- [Prompt] Reproduce the following rows verbatim, keeping every character, space, and line break unchanged.

- [Dataset entries]
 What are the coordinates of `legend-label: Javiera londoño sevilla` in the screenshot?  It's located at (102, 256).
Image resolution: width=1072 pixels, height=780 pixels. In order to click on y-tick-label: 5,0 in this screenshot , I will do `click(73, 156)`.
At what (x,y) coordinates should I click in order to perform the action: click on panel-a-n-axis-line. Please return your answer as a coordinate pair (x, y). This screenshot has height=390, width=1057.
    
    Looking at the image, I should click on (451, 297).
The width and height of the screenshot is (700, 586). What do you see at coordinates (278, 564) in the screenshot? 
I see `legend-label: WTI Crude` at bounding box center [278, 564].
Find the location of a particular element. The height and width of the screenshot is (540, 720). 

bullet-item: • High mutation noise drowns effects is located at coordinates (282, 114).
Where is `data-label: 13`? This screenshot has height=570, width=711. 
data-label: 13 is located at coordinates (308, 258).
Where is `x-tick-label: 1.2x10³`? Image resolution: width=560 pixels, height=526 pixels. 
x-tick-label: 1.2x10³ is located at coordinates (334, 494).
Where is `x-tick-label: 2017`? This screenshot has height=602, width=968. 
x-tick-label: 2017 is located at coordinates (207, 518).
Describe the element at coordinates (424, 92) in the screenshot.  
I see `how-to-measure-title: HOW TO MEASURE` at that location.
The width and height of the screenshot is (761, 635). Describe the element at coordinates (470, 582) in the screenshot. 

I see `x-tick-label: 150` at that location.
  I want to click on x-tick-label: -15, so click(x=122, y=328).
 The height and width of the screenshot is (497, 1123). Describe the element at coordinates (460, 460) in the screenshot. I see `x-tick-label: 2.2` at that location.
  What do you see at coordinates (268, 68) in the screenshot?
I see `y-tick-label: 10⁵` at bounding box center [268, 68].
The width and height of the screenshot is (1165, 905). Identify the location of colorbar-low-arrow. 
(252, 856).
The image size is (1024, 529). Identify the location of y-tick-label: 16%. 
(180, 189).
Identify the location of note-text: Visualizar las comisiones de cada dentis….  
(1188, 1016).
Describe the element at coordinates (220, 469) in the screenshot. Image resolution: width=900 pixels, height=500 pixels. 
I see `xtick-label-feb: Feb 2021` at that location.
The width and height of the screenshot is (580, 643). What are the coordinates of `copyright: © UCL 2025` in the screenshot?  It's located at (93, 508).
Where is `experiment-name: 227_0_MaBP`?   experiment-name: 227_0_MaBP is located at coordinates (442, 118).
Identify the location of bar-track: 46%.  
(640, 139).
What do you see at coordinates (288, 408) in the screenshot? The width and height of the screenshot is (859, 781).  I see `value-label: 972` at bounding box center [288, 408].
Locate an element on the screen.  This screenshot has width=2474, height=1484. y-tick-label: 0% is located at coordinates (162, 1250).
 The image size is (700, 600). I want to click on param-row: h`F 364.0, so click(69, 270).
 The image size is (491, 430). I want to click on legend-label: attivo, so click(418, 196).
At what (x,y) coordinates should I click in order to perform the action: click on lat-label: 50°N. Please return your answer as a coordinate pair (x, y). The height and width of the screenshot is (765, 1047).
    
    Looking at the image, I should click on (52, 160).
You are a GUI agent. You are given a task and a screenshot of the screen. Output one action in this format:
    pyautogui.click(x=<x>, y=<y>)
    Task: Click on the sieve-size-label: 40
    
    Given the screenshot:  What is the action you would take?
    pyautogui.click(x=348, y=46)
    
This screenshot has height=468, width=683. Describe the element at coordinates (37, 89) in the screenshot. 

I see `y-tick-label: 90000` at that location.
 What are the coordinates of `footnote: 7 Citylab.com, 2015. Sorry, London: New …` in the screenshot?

- [Written solution]
 What are the coordinates of `legend-label: Javiera londoño sevilla` in the screenshot?  It's located at (102, 256).
Image resolution: width=1072 pixels, height=780 pixels. In order to click on y-tick-label: 5,0 in this screenshot , I will do `click(73, 156)`.
At what (x,y) coordinates should I click in order to perform the action: click on panel-a-n-axis-line. Please return your answer as a coordinate pair (x, y). This screenshot has height=390, width=1057.
    
    Looking at the image, I should click on (451, 297).
The width and height of the screenshot is (700, 586). What do you see at coordinates (278, 564) in the screenshot? 
I see `legend-label: WTI Crude` at bounding box center [278, 564].
Find the location of a particular element. The height and width of the screenshot is (540, 720). 

bullet-item: • High mutation noise drowns effects is located at coordinates (282, 114).
Where is `data-label: 13`? This screenshot has height=570, width=711. 
data-label: 13 is located at coordinates (308, 258).
Where is `x-tick-label: 1.2x10³`? Image resolution: width=560 pixels, height=526 pixels. 
x-tick-label: 1.2x10³ is located at coordinates (334, 494).
Where is `x-tick-label: 2017`? This screenshot has height=602, width=968. 
x-tick-label: 2017 is located at coordinates (207, 518).
Describe the element at coordinates (424, 92) in the screenshot.  
I see `how-to-measure-title: HOW TO MEASURE` at that location.
The width and height of the screenshot is (761, 635). Describe the element at coordinates (470, 582) in the screenshot. 

I see `x-tick-label: 150` at that location.
  I want to click on x-tick-label: -15, so click(x=122, y=328).
 The height and width of the screenshot is (497, 1123). Describe the element at coordinates (460, 460) in the screenshot. I see `x-tick-label: 2.2` at that location.
  What do you see at coordinates (268, 68) in the screenshot?
I see `y-tick-label: 10⁵` at bounding box center [268, 68].
The width and height of the screenshot is (1165, 905). Identify the location of colorbar-low-arrow. 
(252, 856).
The image size is (1024, 529). Identify the location of y-tick-label: 16%. 
(180, 189).
Identify the location of note-text: Visualizar las comisiones de cada dentis….  
(1188, 1016).
Describe the element at coordinates (220, 469) in the screenshot. Image resolution: width=900 pixels, height=500 pixels. 
I see `xtick-label-feb: Feb 2021` at that location.
The width and height of the screenshot is (580, 643). What are the coordinates of `copyright: © UCL 2025` in the screenshot?  It's located at (93, 508).
Where is `experiment-name: 227_0_MaBP`?   experiment-name: 227_0_MaBP is located at coordinates (442, 118).
Identify the location of bar-track: 46%.  
(640, 139).
What do you see at coordinates (288, 408) in the screenshot? The width and height of the screenshot is (859, 781).  I see `value-label: 972` at bounding box center [288, 408].
Locate an element on the screen.  This screenshot has width=2474, height=1484. y-tick-label: 0% is located at coordinates (162, 1250).
 The image size is (700, 600). I want to click on param-row: h`F 364.0, so click(69, 270).
 The image size is (491, 430). I want to click on legend-label: attivo, so click(418, 196).
At what (x,y) coordinates should I click in order to perform the action: click on lat-label: 50°N. Please return your answer as a coordinate pair (x, y). The height and width of the screenshot is (765, 1047).
    
    Looking at the image, I should click on (52, 160).
You are a GUI agent. You are given a task and a screenshot of the screen. Output one action in this format:
    pyautogui.click(x=<x>, y=<y>)
    Task: Click on the sieve-size-label: 40
    
    Given the screenshot:  What is the action you would take?
    pyautogui.click(x=348, y=46)
    
This screenshot has height=468, width=683. Describe the element at coordinates (37, 89) in the screenshot. 

I see `y-tick-label: 90000` at that location.
 What are the coordinates of `footnote: 7 Citylab.com, 2015. Sorry, London: New …` in the screenshot?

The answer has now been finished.